Rewrite the rows below, switching every "Instruction" to "Command" and keeping everything else unchanged.

— START OF Records —

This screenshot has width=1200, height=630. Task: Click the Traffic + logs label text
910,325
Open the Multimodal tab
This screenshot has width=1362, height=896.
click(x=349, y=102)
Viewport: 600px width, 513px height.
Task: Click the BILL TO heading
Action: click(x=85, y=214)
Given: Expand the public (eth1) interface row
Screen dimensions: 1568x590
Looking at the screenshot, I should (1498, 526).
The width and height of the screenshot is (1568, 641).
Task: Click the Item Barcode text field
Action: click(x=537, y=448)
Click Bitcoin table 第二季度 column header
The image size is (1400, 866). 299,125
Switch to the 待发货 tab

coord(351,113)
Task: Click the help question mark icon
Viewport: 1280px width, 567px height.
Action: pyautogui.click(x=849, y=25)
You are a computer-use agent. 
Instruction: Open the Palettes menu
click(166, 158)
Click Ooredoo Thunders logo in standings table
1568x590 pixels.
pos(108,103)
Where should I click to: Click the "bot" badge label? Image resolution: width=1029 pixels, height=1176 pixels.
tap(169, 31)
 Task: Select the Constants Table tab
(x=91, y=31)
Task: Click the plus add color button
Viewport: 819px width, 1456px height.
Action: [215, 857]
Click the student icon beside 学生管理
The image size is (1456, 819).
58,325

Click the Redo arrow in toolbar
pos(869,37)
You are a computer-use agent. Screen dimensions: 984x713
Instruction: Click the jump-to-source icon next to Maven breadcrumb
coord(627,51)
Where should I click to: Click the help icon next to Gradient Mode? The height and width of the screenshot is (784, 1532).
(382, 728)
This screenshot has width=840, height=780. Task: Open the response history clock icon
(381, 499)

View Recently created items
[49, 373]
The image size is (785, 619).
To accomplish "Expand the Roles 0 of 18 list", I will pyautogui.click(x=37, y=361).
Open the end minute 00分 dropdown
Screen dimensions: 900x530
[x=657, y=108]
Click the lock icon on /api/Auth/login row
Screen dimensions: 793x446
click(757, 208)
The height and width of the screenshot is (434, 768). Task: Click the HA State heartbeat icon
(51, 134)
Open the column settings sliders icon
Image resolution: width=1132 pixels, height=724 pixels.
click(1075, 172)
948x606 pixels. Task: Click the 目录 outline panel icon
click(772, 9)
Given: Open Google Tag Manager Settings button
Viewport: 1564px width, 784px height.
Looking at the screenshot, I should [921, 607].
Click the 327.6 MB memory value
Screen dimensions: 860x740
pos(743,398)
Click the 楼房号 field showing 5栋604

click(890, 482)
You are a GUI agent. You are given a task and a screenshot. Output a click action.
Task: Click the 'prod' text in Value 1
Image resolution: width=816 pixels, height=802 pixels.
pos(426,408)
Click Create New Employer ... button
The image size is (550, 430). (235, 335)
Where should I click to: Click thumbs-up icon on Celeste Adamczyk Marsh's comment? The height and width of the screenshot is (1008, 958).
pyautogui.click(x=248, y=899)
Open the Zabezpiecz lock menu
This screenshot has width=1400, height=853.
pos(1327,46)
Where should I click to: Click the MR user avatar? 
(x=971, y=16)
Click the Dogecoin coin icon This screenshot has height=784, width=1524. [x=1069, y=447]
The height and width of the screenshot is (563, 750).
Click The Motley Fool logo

— END OF Records —

Solution for this exercise:
This screenshot has width=1200, height=630. Task: Click the Traffic + logs label text
910,325
Open the Multimodal tab
This screenshot has width=1362, height=896.
click(x=349, y=102)
Viewport: 600px width, 513px height.
Task: Click the BILL TO heading
Action: click(x=85, y=214)
Given: Expand the public (eth1) interface row
Screen dimensions: 1568x590
Looking at the screenshot, I should (1498, 526).
The width and height of the screenshot is (1568, 641).
Task: Click the Item Barcode text field
Action: click(x=537, y=448)
Click Bitcoin table 第二季度 column header
The image size is (1400, 866). 299,125
Switch to the 待发货 tab

coord(351,113)
Task: Click the help question mark icon
Viewport: 1280px width, 567px height.
Action: pyautogui.click(x=849, y=25)
You are a computer-use agent. 
Command: Open the Palettes menu
click(166, 158)
Click Ooredoo Thunders logo in standings table
1568x590 pixels.
pos(108,103)
Where should I click to: Click the "bot" badge label? Image resolution: width=1029 pixels, height=1176 pixels.
tap(169, 31)
 Task: Select the Constants Table tab
(x=91, y=31)
Task: Click the plus add color button
Viewport: 819px width, 1456px height.
Action: [215, 857]
Click the student icon beside 学生管理
The image size is (1456, 819).
58,325

Click the Redo arrow in toolbar
pos(869,37)
You are a computer-use agent. Screen dimensions: 984x713
Command: Click the jump-to-source icon next to Maven breadcrumb
coord(627,51)
Where should I click to: Click the help icon next to Gradient Mode? The height and width of the screenshot is (784, 1532).
(382, 728)
This screenshot has width=840, height=780. Task: Open the response history clock icon
(381, 499)

View Recently created items
[49, 373]
The image size is (785, 619).
To accomplish "Expand the Roles 0 of 18 list", I will pyautogui.click(x=37, y=361).
Open the end minute 00分 dropdown
Screen dimensions: 900x530
[x=657, y=108]
Click the lock icon on /api/Auth/login row
Screen dimensions: 793x446
click(757, 208)
The height and width of the screenshot is (434, 768). Task: Click the HA State heartbeat icon
(51, 134)
Open the column settings sliders icon
Image resolution: width=1132 pixels, height=724 pixels.
click(1075, 172)
948x606 pixels. Task: Click the 目录 outline panel icon
click(772, 9)
Given: Open Google Tag Manager Settings button
Viewport: 1564px width, 784px height.
Looking at the screenshot, I should [921, 607].
Click the 327.6 MB memory value
Screen dimensions: 860x740
pos(743,398)
Click the 楼房号 field showing 5栋604

click(890, 482)
You are a GUI agent. You are given a task and a screenshot. Output a click action.
Task: Click the 'prod' text in Value 1
Image resolution: width=816 pixels, height=802 pixels.
pos(426,408)
Click Create New Employer ... button
The image size is (550, 430). (235, 335)
Where should I click to: Click thumbs-up icon on Celeste Adamczyk Marsh's comment? The height and width of the screenshot is (1008, 958).
pyautogui.click(x=248, y=899)
Open the Zabezpiecz lock menu
This screenshot has width=1400, height=853.
pos(1327,46)
Where should I click to: Click the MR user avatar? 
(x=971, y=16)
Click the Dogecoin coin icon This screenshot has height=784, width=1524. [x=1069, y=447]
The height and width of the screenshot is (563, 750).
Click The Motley Fool logo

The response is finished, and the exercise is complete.